The tafasitamab-based regimen was previously approved by the FDA in June 2025 for patients with relapsed/refractory follicular lymphoma.
The FDA had approved the tafasitamab-based combination for the same patient group in June 2025.

The European Commission (EC) has approved tafasitamab-cxix (Monjuvi) in combination with lenalidomide (Revlimid) and rituximab (Rituxan) for the treatment of adult patients with relapsed/refractory follicular lymphoma, according to a news release from the developer, Incyte.1
In November 2025, the developers received a positive opinion from the European Medicines Agency’s Committee for Medicinal Products for Human Use (CHMP) for tafasitamab plus lenalidomide and rituximab in this relapsed/refractory follicular lymphoma population. Additionally, preceding the CHMP decision, the FDA had approved the tafasitamab-based combination for the same patient group in June 2025.2
Data from the phase 3 InMIND trial (NCT04680052) supported the EC decision, which evaluated the safety and efficacy of the investigational regimen among patients with relapsed/refractory follicular lymphoma. Therein, a statistically significant and clinically meaningful benefit in progression-free survival (PFS) was observed with tafasitamab vs placebo when combined with lenalidomide/rituximab.

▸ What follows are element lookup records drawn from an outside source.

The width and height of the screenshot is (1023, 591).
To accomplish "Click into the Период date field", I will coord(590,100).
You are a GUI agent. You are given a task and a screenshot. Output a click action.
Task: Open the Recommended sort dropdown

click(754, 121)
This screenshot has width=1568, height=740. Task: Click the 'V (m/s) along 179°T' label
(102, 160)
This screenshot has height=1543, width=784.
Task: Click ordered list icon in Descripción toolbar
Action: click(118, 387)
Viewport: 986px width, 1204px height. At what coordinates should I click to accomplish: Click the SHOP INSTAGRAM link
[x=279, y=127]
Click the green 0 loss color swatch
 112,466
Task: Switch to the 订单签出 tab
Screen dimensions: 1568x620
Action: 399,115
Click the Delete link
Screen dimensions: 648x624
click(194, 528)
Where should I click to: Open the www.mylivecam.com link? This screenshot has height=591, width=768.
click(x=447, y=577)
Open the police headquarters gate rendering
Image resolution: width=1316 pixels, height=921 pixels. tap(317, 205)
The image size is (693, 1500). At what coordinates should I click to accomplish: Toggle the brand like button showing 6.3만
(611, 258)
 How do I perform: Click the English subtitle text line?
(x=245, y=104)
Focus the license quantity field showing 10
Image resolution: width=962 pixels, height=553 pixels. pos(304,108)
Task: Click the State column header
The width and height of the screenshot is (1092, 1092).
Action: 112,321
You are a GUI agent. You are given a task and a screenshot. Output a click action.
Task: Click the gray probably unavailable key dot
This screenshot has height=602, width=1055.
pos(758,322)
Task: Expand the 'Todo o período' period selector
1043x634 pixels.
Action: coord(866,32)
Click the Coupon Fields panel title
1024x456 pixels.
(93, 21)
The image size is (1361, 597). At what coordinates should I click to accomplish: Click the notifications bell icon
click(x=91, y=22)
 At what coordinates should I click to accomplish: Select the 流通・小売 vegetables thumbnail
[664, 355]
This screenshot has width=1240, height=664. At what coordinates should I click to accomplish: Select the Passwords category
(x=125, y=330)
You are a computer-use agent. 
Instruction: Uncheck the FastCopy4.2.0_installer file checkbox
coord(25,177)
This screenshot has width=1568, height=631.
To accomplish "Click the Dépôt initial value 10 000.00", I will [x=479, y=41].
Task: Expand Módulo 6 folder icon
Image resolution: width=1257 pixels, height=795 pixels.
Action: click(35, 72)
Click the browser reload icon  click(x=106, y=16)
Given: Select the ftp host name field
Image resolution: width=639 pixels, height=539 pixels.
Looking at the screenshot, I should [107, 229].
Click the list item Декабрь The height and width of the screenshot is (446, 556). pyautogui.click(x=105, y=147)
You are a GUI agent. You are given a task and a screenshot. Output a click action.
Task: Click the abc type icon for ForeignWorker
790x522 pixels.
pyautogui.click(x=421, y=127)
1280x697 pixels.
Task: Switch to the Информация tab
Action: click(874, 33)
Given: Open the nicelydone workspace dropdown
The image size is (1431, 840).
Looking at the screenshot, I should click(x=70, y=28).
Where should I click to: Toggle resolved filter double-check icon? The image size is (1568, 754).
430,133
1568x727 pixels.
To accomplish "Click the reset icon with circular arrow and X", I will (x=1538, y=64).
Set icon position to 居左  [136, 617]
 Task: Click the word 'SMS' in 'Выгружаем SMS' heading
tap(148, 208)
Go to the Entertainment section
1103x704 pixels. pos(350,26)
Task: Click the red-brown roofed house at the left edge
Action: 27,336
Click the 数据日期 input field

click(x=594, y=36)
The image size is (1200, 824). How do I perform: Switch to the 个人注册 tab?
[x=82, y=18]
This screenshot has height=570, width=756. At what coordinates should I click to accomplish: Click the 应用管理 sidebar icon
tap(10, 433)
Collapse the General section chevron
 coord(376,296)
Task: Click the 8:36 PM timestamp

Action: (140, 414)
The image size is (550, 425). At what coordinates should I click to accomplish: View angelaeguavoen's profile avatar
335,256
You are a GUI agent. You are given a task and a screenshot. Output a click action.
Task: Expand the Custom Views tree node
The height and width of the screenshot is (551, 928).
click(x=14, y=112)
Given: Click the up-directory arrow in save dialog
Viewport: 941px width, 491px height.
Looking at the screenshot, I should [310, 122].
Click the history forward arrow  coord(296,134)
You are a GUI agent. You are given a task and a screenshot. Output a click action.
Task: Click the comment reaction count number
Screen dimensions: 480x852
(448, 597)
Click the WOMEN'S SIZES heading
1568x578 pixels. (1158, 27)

Efficacy data revealed that after a median follow-up of 14.1 months, the median PFS was 22.4 months with tafasitamab (95% CI, 19.2-not evaluable [NE]) vs 13.9 months (95% CI, 11.5-16.4) in the control arm per investigator evaluation (HR, 0.43; 95% CI, 0.32-0.58; P <.0001). Additionally, the median PFS as assessed by an independent review committee (IRC) was not reached (95% CI,19.3-NE) vs 16.0 months (95% CI, 13.9-21.1) in the respective groups (HR, 0.41; 95% CI, 0.29-0.56; P <.0001).
Additionally, the overall response rate (ORR) between both arms was 83.5% (95% CI, 78.6%-87.7%) vs 72.4% (95% CI, 66.7%-77.6%).3 The complete response (CR) rate was 49.4% (95% CI, 43.1%-55.8%) vs 39.8% (95% CI, 33.7%-46.1%) in the respective arms (OR, 1.5; 95% CI, 1.04-2.13; P = .0286), and the median duration of response (DOR) was 21.2 months (95% CI, 19.5-NE) vs 13.6 months (95% CI, 12.4-18.6).
Furthermore, the median overall survival (OS) was not reached in either arm, and a positive trend was observed favoring the tafasitamab group vs the placebo arm (HR, 0.59; 95% CI, 0.31-1.13).
“Relapsed/refractory [follicular lymphoma] is an incurable, complex and persistent cancer,” Stefano Luminari, MD, professor of Oncology at the University of Modena and Reggio in Emilia, Italy and inMIND study investigator, said in the news release on the EC decision.1 “The EC approval of [tafasitamab] in combination with lenalidomide and rituximab represents an important innovation, as it brings the first CD19- and CD20-dual-targeted immunotherapy to eligible patients with follicular lymphoma in Europe, which has demonstrated a meaningful reduction in the risk of disease progression, including among those with high-risk disease.”
The global, double-blind, placebo-controlled phase 3 trial randomly assigned patients 1:1 to receive tafasitamab intravenously or intravenous placebo for 12 cycles plus intravenous rituximab for cycles 1 to 5 and oral lenalidomide for 12 cycles. The recommended dose of tafasitamab was found to be 12 mg/kg. Patients had received a median of 1 prior line of therapy; 25% received 2 lines.
The primary end point of the trial was PFS per investigator assessment in the follicular lymphoma population. Secondary end points included PFS in the overall population, which included patients with marginal zone lymphoma; PET-CR rate; and OS.4
The investigators found tafasitamab to be well-tolerated with a safety profile deemed consistent with other CD19 and immunotherapy combination regimens. The most common treatment-emergent adverse events (TEAEs) in the tafasitamab combination group included neutropenia (48.5%), diarrhea (37.6%), COVID-19 (31.4%) and constipation (29.2%). Additionally, TEAEs leading to tafasitamab delay or interruption were observed in 74% of patients, and 11% discontinued treatment due to TEAEs.